Further proof of the policy’s thoughtful design lies in its well-considered exemptions. Children with Special Needs will continue to receive appropriate relaxations under the Rights of Persons with Disabilities Act, 2016. CBSE schools located outside India (including in the UAE and Gulf countries) and students returning from overseas are eligible for case-by-case considerations. This is not ideological rigidity. It is compassionate, inclusive, and realistic policymaking.
At its deepest level, this is not merely an academic or administrative debate. It is a profound civilisational question: What kind of India do we wish to build? A nation that systematically undervalues its own languages risks slowly eroding its soul.
When our children grow up disconnected from their linguistic and cultural roots, they may become successful professionals on the global stage but often remain emotional and cultural orphans, technically competent yet spiritually adrift from their own civilisational heritage.
The three-language policy, when combined with inspiring state-level initiatives like those in Manipur, promises to nurture a generation that is linguistically empowered, culturally confident, professionally unstoppable, and emotionally secure.
In every sphere, governance, healthcare, justice, trade, tourism, digital content, diplomacy, and everyday social harmony, Indians fluent in multiple Indian languages will carry unmatched advantages. This is not sentimental nostalgia. This is hard civilisational strategy for a confident 21st-century India.
I see this policy as powerful validation of everything our communities have worked hard to preserve — our languages, our identities, our unique ways of knowing and relating to the world. This is our collective moment. Let us not meet it with fear or resistance born of old habits.
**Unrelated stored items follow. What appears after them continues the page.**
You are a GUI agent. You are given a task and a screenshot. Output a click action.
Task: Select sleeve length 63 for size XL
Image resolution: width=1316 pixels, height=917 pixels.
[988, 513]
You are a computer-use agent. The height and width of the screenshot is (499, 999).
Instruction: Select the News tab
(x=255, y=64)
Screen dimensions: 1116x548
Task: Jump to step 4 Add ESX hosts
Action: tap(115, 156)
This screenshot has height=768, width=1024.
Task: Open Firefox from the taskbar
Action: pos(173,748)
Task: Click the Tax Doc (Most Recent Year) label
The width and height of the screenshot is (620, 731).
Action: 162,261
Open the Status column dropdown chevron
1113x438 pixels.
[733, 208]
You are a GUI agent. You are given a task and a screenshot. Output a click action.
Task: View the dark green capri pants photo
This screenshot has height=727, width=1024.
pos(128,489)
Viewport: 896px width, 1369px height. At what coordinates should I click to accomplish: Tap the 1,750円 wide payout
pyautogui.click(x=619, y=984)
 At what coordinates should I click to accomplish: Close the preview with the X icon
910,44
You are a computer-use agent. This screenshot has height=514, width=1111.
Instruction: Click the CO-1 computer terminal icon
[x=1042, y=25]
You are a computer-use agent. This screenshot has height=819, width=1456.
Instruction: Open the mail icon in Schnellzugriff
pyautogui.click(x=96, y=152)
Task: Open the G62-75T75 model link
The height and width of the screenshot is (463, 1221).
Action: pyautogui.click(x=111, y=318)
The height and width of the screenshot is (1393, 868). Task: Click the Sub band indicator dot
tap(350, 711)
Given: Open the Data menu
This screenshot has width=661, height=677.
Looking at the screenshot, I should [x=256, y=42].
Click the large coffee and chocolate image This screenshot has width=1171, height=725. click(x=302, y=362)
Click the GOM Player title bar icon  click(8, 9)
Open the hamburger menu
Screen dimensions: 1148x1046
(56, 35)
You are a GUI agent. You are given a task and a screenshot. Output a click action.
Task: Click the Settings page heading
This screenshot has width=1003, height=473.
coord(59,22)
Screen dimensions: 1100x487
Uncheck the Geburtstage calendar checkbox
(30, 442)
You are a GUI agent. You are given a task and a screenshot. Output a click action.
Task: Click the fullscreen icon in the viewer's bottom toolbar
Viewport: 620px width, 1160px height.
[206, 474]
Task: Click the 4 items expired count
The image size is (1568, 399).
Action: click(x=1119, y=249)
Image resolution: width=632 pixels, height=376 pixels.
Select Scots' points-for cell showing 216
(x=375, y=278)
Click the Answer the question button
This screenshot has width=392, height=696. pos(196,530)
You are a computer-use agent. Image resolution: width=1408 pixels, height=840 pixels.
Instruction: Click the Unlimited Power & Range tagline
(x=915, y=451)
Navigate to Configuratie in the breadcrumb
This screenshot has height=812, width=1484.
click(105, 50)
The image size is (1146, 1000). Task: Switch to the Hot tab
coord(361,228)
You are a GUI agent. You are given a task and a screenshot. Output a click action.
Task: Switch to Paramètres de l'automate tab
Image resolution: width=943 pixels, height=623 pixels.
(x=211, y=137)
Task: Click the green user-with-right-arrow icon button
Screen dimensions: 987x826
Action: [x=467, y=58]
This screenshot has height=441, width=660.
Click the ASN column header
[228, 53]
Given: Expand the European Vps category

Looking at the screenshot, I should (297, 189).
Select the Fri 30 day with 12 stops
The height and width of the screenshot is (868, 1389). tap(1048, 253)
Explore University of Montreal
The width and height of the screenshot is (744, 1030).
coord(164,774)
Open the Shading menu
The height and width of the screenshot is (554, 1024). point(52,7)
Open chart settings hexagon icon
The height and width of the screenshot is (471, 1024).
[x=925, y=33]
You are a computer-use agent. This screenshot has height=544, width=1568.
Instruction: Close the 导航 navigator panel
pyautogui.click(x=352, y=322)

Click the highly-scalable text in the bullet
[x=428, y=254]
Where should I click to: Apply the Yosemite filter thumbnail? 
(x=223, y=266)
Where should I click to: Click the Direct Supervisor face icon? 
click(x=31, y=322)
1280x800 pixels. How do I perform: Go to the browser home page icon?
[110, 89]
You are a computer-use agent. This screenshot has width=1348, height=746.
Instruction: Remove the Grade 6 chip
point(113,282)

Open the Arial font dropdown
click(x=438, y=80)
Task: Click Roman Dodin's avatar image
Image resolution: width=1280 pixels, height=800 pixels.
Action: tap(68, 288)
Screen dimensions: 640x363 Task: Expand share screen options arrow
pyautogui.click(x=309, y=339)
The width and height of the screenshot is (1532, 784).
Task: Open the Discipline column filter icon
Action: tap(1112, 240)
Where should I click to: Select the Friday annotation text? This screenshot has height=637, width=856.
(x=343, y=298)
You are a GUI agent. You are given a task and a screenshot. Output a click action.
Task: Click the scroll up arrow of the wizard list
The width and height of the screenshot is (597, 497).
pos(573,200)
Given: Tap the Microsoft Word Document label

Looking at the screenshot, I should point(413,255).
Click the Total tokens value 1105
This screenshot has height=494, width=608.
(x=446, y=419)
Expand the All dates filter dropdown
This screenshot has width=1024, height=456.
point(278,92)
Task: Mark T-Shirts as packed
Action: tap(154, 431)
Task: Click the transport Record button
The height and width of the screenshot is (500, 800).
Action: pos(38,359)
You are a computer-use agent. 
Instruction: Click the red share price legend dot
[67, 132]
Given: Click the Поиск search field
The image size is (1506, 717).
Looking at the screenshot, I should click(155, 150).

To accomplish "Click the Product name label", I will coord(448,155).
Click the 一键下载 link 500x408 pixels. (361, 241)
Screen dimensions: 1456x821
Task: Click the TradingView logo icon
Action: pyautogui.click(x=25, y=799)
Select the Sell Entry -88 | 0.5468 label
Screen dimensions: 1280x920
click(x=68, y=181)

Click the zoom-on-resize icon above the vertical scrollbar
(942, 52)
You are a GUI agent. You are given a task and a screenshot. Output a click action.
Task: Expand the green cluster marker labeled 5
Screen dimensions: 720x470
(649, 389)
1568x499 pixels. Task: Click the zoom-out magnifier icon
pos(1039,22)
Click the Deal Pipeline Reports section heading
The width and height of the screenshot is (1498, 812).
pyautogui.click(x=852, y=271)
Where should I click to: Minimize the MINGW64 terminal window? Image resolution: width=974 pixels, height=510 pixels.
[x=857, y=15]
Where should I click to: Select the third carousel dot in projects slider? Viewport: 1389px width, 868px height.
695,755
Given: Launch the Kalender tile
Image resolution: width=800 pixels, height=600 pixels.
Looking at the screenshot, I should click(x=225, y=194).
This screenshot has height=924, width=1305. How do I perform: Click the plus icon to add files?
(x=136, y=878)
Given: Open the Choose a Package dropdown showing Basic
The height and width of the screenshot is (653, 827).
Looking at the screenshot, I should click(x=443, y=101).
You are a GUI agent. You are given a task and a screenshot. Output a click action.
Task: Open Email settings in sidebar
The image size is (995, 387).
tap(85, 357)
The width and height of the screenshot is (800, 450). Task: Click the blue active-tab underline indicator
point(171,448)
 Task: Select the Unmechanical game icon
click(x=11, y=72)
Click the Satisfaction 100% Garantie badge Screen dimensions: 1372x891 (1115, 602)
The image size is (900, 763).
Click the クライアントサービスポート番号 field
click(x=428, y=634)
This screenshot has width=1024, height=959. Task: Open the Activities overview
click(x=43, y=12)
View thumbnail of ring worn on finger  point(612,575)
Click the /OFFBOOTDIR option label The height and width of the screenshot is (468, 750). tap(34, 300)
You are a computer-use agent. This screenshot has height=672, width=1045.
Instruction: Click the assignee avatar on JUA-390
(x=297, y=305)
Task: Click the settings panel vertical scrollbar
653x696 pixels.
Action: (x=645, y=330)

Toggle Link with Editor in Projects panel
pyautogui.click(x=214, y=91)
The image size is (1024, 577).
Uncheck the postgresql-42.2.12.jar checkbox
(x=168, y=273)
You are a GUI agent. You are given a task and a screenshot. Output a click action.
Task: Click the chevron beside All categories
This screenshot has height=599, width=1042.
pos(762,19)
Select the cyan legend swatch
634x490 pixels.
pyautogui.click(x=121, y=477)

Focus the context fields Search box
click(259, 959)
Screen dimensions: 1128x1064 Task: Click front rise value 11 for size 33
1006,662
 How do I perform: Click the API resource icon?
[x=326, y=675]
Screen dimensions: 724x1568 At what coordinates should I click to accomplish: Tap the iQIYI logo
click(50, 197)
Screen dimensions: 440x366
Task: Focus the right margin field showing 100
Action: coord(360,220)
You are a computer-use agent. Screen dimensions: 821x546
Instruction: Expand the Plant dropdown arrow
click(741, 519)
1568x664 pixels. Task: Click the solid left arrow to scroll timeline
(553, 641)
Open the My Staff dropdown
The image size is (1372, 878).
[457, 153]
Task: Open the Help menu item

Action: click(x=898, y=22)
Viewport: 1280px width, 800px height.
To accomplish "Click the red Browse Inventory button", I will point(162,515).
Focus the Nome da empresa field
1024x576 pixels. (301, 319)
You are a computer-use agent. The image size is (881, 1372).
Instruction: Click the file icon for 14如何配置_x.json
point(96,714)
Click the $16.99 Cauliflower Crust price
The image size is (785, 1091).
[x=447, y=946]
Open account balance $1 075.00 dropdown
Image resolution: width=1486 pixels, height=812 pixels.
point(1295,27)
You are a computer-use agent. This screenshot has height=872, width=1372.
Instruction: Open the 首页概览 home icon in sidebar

Let us embrace it with creativity, pride, and determination.
Parents, teachers, school leaders, and administrators — the time has come to shift from worry to active partnership. Let us innovate, adapt, and build excellent multilingual ecosystems in our schools. States like Manipur have already shown leadership. Let the entire nation now walk this path together.
No More Linguistic Slavery. The Central Board of Secondary Education has taken a bold, necessary, and historically significant step. The three-language policy is India’s civilisational wake-up call. It is now up to all of us — as parents, educators, policymakers, and citizens — to answer this call with courage, sincerity, creativity, love for our languages, and immense pride in our incredible diversity.
This is not cultural chauvinism; it is cultural confidence. It does not reject the world but asks India to meet the world as equals — proud of our languages, literatures, and worldviews.
When our children stand equipped with the treasures of Indian linguistic traditions alongside global tongues, they will not feel culturally adrift. They will feel whole. They will become the bridge-builders, innovators, and leaders a 21st-century civilisational state deserves.
CBSE’s three-language policy, with all its safeguards, flexibilities, and forward momentum, merits enthusiastic national support. Parents, educators, administrators, and policymakers must now partner in its success.
The rewards — sharper minds, stronger identities, richer futures, and a more cohesive yet plural India — far outweigh the transitional costs.